China continues to up its blockchain game through an independently developed blockchain-based identification system for cities. This initiative will be undertaken as part of its smart city infrastructure. As reported by Global Times, the Chinese daily tabloid newspaper, the newly developed blockchain identification system was launched jointly by three institutes in the city of Shijiazhuang.
Zhang Chao commented that the system was developed by China and stated:
“The system will be independently distributed and managed by China, with a unified distribution rule, a resolution of distributed storage and tamper-resistant code.”
The identification system will assign a global, unique digital id to smart cities. This is primarily done with the aim of improving data sharing and connectivity between these cities. Starting from last week, smart cities across China have been able to apply for their own city identification code. As new and more complicated challenges continue to arise from China’s increasingly urbanized population, China has focused on smart city development for many years.
Rise of Smart Cities Across the Globe
Smart cities integrate and employ a variety of technologies for making municipal operations more efficient. This will include renewable energy, self-driving cars, communication systems, and energy-efficient buildings. In July, the United Arab Emirates revealed its ‘Smart Dubai initiative that aims to make the metropolis a world leader by becoming the “first city fully powered by blockchain by 2021,” and enhance all aspects of education, health care, traffic management, and environmental sustainability.
Smart cities are a very promising concept as they involve deploying a network of interactive sensors for achieving innovation and efficiency. A report by International Data Corporation (IDC) reveals that spending on smart city technology will grow to $135 billion by 2021. The vision of a smart city includes energy-efficient systems, driverless cars, and renewable energy to help in the power consumption of cities.
Google is now creating a Smart City in Toronto and considering the massive resources of this technology giant, the first widespread implementation of the promises of smart cities may be at hand. Still, there are some concerns over certain aspects of implementing the smart cities program.
In Toronto, Google aims to address major urban issues such as inefficient services, congestion, and unaffordable housing. But there are already many concerns that have been raised regarding this project. There are many reports that have surfaced concerning privacy for the residents of the new city as each and every move of their in daily lives will be recorded. This smart city project pledges to use the ‘feedback of residents’ for planning and adapting services. This project has upset many people, such as property developers, politicians, urbanists, local technologists, privacy experts, business leaders, etc.
After the UAE revealed its Smart Dubai’ initiative, the Singaporean startup, Limestone Network also announced a new blockchain-based smart city project for Phnom Penh, the Cambodian capital. This project is slated for completion by early 2022, and it will have on-board various partners such as retail brand owners, financial institutions, ride-hailing apps, and data analytics firms. The startup plans to roll out similar smart city projects in the across South-East Asia with the cooperation of the local governments.

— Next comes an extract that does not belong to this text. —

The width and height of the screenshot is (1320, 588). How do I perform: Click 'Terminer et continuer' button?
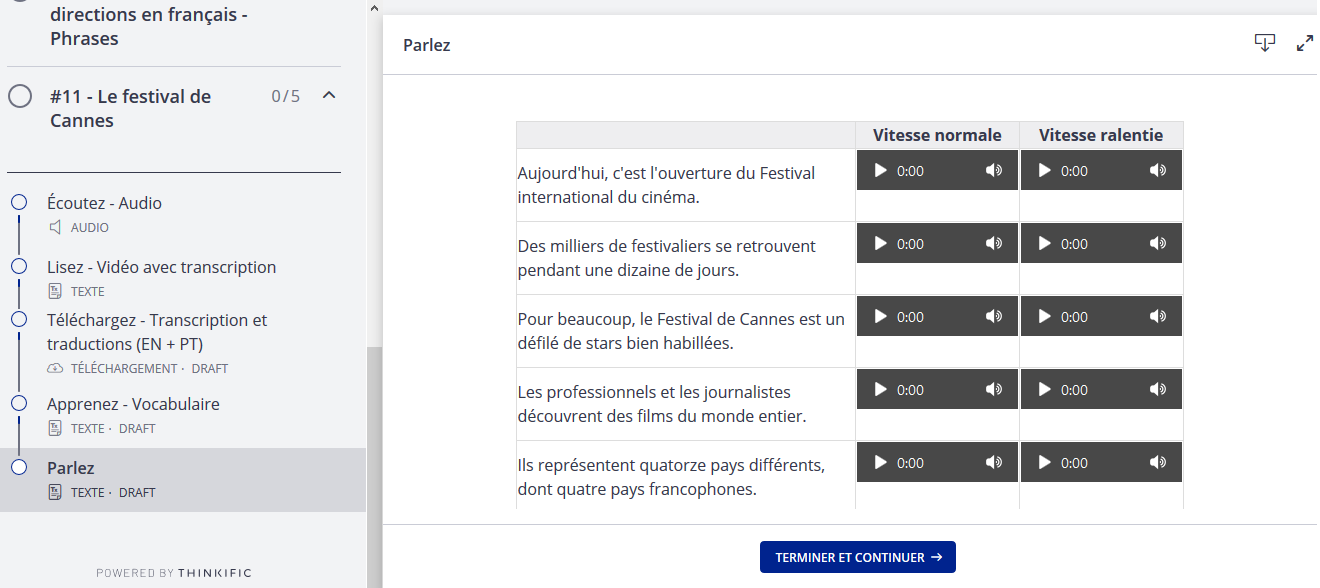[857, 557]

In September this year, the IOTA Foundation published a 19-page study titled, “Towards Open &Transparent Cities.” It is currently collaborating with Taiwan’s capital Taipei and the European Commission-sponsored CityxChange project to start the idea of smart cities further.
Role of Blockchain and Crypto Technologies in a Smart City
A smart city environment will need a system that allows devices attempting to monetize certain activities for verifying a large of transactions and quickly confirming their authenticity. This is where distributed ledger technology and blockchain can play a major role. LO3 Energy is a blockchain-powered smart meter that helps monitor utilities usage and distribution. It is seeking to provide a way for conservative water usage, renewable energy, and pollution mitigation. Omnitude and the Island of Malta have also partnered to develop blockchain infrastructure for public transit management. Blockchain will serve as a payment center for public transport such as train, bus, and subway tickets.